PHP Deprecated Warnings in the error_log File Are Not The Cause of 500 Internal Server Errors

In dealing issues with websites for clients, one thing we deal with a lot is that others are giving advice on things they don’t understand. That is an acute problem with the security of websites, but it also comes in to play in other places. Recently we had a client contact us about having their Joomla website stop functioning after changing the PHP version in use on their website to PHP 7.1 or above. They had previously contacted another of their providers about the issue, Sucuri, and were giving a claimed explanation of what was going on, which was, if you are slightly familiar with the subject, clearly wrong.

Someone at Sucuri wrote this:

We have reviewed the 500 Internal Server error and see in the cPanel error_log that the joomla files caused the issue:

What followed that were several lines from the website’s error_log file that looked like this:

[02-Apr-2021 17:12:16 UTC] PHP Deprecated: Non-static method GantryGZipper::_getOutHeader() should not be called statically in /home/[redacted]/public_html/libraries/gantry/core/gantrygzipper.class.php on line 108

For the purposes of determining what was causing the website to stop functioning, the key piece of information there was this: “PHP Deprecated”. What that tells you is that message is a warning that something has been deprecated and won’t work in a future version of PHP, but it still works now. So if you start seeing that warning when the website stops working, it couldn’t be the cause of the issue, since the message is explicitly stating what is being warned about is something that hasn’t stopped working yet.
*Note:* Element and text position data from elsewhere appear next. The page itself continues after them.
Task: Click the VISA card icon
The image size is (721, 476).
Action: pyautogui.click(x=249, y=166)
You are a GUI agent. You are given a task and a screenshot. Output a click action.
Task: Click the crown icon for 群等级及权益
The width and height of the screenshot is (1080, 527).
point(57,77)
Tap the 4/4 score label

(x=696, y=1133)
As further confirmation of this, the relevant PHP documentation states that this issue only starts causing an error in PHP 8:

Calling non-static methods statically throws an Error.
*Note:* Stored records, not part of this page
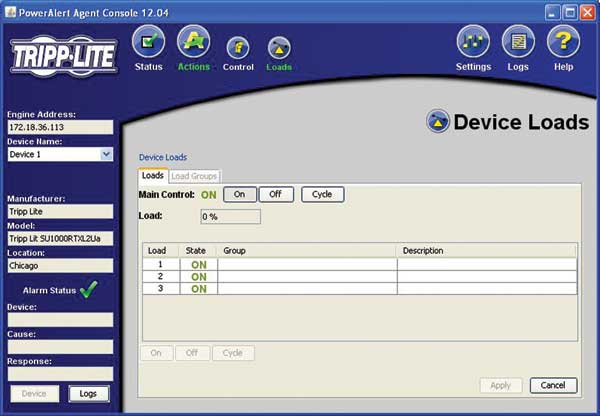Click the Cancel button
The image size is (600, 416).
pyautogui.click(x=553, y=385)
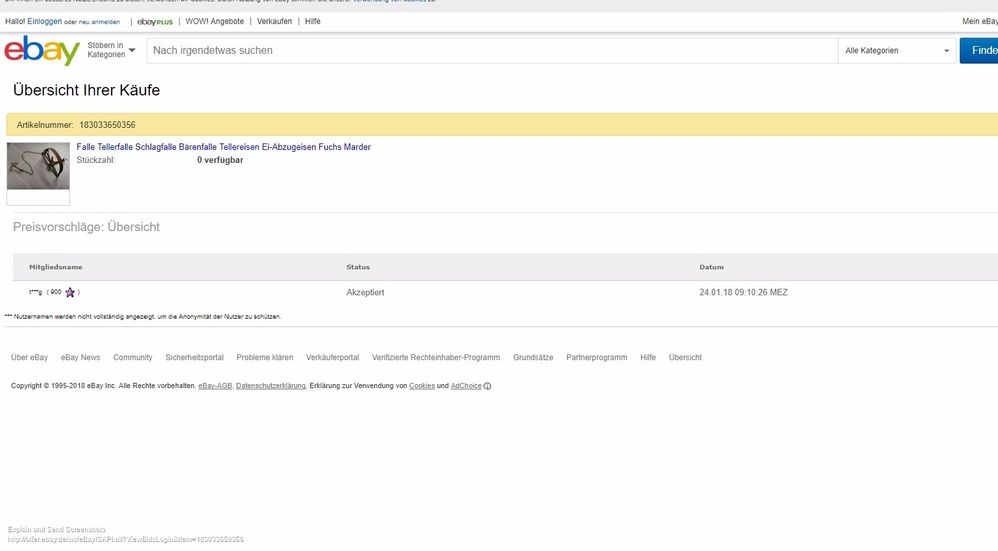This screenshot has width=998, height=551.
Task: Click into the search input field
Action: click(x=490, y=50)
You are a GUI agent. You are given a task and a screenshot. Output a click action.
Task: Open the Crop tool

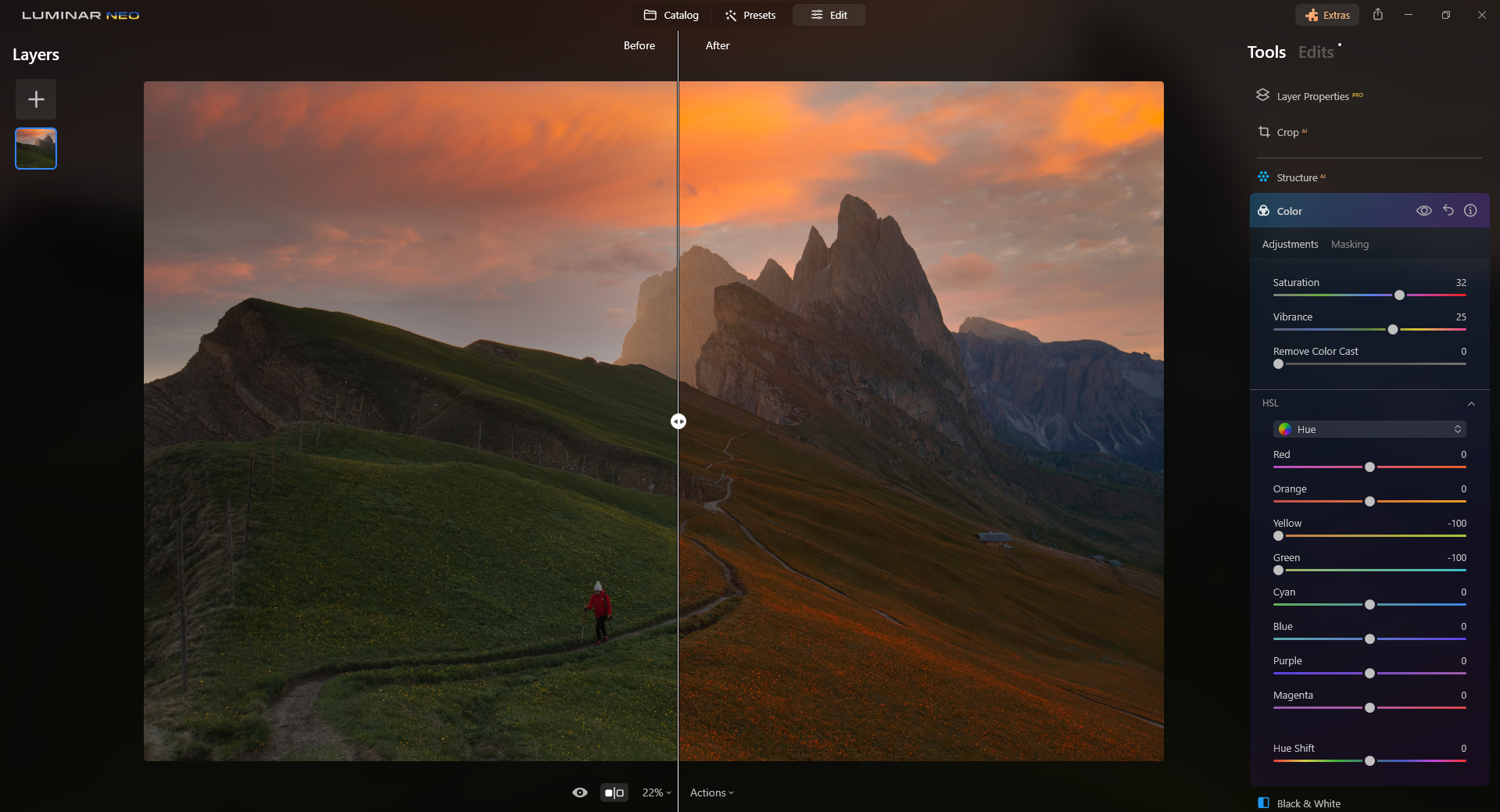coord(1287,133)
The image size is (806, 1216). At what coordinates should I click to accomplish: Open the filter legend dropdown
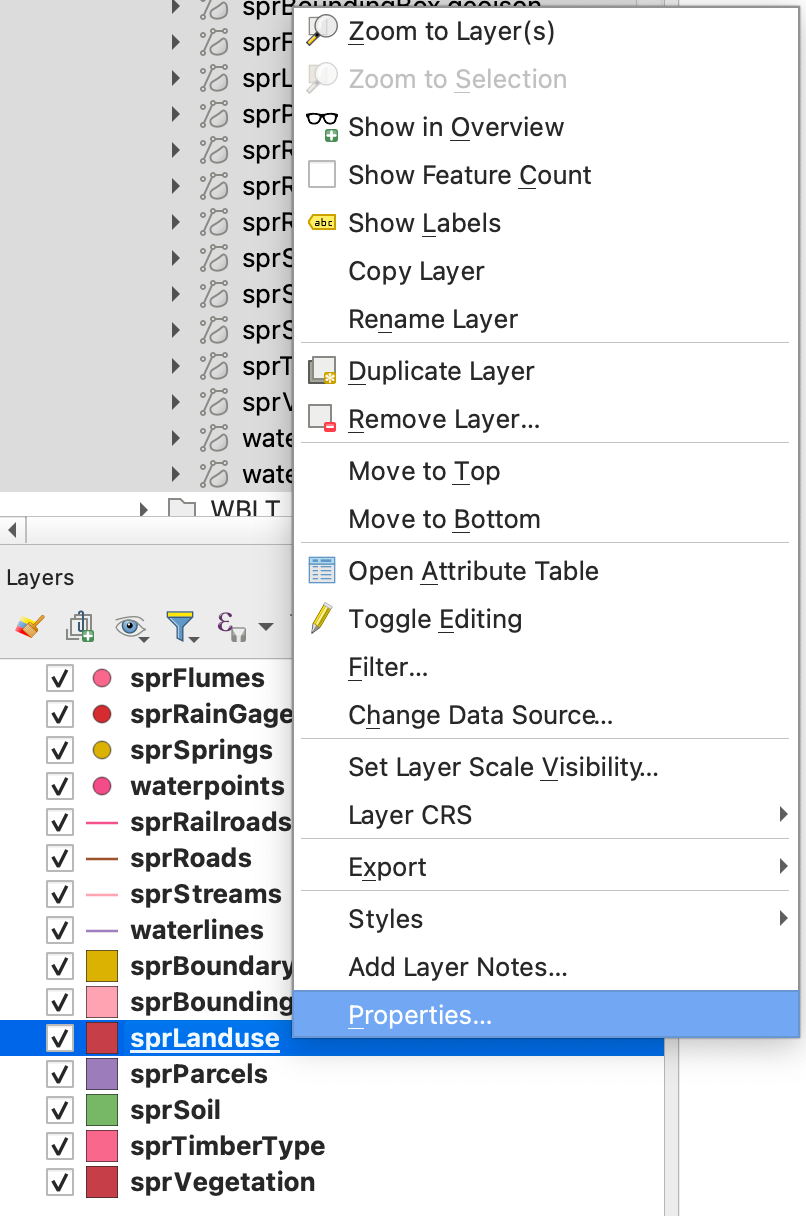pyautogui.click(x=182, y=627)
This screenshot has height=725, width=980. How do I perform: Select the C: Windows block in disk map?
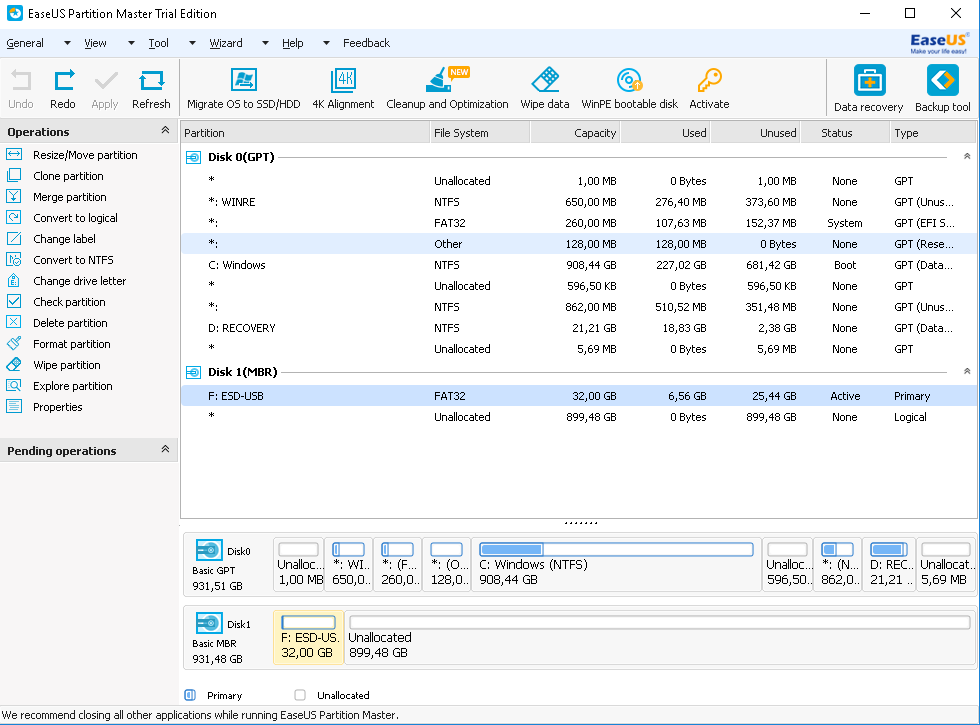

Prior to PHP 8.0.0, calling non-static methods statically were deprecated, and generated an E_DEPRECATED warning.

The actual error that was causing the website to stop wasn’t even shown in that error_log file, which isn’t an uncommon situation.

As with so much of the poor advice that comes from security providers, though usually about security, it sounded like the person knew what they were talking about, but they didn’t.